## [THE PROBLEM]
Reproduce the material below line for line, changing nothing.

Pointing records for text and elements:
--*--

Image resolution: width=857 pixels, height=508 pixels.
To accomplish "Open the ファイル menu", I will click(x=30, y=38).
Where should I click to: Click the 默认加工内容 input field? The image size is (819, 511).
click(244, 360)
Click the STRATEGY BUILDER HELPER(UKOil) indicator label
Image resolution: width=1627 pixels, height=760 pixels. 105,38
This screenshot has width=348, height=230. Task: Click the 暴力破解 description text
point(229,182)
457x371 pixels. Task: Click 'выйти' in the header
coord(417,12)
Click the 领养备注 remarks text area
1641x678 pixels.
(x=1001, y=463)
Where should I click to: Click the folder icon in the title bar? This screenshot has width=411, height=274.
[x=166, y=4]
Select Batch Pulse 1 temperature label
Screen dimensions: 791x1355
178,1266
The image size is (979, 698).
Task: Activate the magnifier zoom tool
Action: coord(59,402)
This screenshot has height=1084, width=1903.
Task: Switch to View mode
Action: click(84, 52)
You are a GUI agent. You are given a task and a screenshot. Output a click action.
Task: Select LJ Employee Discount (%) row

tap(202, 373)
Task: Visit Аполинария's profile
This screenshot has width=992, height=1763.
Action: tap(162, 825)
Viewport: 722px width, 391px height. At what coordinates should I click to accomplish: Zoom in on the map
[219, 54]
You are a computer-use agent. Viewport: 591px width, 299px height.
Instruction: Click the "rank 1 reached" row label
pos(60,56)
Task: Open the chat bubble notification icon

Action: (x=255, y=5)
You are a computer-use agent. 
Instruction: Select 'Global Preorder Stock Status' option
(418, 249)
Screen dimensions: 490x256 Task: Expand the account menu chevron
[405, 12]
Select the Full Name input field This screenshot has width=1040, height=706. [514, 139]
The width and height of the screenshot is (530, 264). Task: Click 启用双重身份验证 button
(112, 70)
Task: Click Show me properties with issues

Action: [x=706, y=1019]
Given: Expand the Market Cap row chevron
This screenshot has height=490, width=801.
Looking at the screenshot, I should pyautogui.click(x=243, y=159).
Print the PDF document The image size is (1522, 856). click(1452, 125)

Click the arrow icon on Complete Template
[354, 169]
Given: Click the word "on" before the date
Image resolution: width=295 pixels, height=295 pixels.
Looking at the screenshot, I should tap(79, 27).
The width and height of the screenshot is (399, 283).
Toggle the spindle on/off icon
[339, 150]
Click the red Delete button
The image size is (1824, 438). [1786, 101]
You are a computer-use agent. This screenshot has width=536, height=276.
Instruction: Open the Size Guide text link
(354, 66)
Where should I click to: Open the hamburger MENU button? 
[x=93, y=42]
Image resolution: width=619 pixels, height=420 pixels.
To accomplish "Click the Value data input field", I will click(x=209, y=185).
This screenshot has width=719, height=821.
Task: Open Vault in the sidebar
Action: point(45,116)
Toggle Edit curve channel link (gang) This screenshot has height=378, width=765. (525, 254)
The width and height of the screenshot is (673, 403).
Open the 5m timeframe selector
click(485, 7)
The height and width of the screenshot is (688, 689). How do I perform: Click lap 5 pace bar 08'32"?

--*--

## [THE OUTPUT]
Image resolution: width=857 pixels, height=508 pixels.
To accomplish "Open the ファイル menu", I will click(x=30, y=38).
Where should I click to: Click the 默认加工内容 input field? The image size is (819, 511).
click(244, 360)
Click the STRATEGY BUILDER HELPER(UKOil) indicator label
Image resolution: width=1627 pixels, height=760 pixels. 105,38
This screenshot has width=348, height=230. Task: Click the 暴力破解 description text
point(229,182)
457x371 pixels. Task: Click 'выйти' in the header
coord(417,12)
Click the 领养备注 remarks text area
1641x678 pixels.
(x=1001, y=463)
Where should I click to: Click the folder icon in the title bar? This screenshot has width=411, height=274.
[x=166, y=4]
Select Batch Pulse 1 temperature label
Screen dimensions: 791x1355
178,1266
The image size is (979, 698).
Task: Activate the magnifier zoom tool
Action: coord(59,402)
This screenshot has height=1084, width=1903.
Task: Switch to View mode
Action: click(84, 52)
You are a GUI agent. You are given a task and a screenshot. Output a click action.
Task: Select LJ Employee Discount (%) row

tap(202, 373)
Task: Visit Аполинария's profile
This screenshot has width=992, height=1763.
Action: tap(162, 825)
Viewport: 722px width, 391px height. At what coordinates should I click to accomplish: Zoom in on the map
[219, 54]
You are a computer-use agent. Viewport: 591px width, 299px height.
Instruction: Click the "rank 1 reached" row label
pos(60,56)
Task: Open the chat bubble notification icon

Action: (x=255, y=5)
You are a computer-use agent. 
Instruction: Select 'Global Preorder Stock Status' option
(418, 249)
Screen dimensions: 490x256 Task: Expand the account menu chevron
[405, 12]
Select the Full Name input field This screenshot has width=1040, height=706. [514, 139]
The width and height of the screenshot is (530, 264). Task: Click 启用双重身份验证 button
(112, 70)
Task: Click Show me properties with issues

Action: [x=706, y=1019]
Given: Expand the Market Cap row chevron
This screenshot has height=490, width=801.
Looking at the screenshot, I should pyautogui.click(x=243, y=159).
Print the PDF document The image size is (1522, 856). click(1452, 125)

Click the arrow icon on Complete Template
[354, 169]
Given: Click the word "on" before the date
Image resolution: width=295 pixels, height=295 pixels.
Looking at the screenshot, I should tap(79, 27).
The width and height of the screenshot is (399, 283).
Toggle the spindle on/off icon
[339, 150]
Click the red Delete button
The image size is (1824, 438). [1786, 101]
You are a computer-use agent. This screenshot has width=536, height=276.
Instruction: Open the Size Guide text link
(354, 66)
Where should I click to: Open the hamburger MENU button? 
[x=93, y=42]
Image resolution: width=619 pixels, height=420 pixels.
To accomplish "Click the Value data input field", I will click(x=209, y=185).
This screenshot has width=719, height=821.
Task: Open Vault in the sidebar
Action: point(45,116)
Toggle Edit curve channel link (gang) This screenshot has height=378, width=765. (525, 254)
The width and height of the screenshot is (673, 403).
Open the 5m timeframe selector
click(485, 7)
The height and width of the screenshot is (688, 689). How do I perform: Click lap 5 pace bar 08'32"?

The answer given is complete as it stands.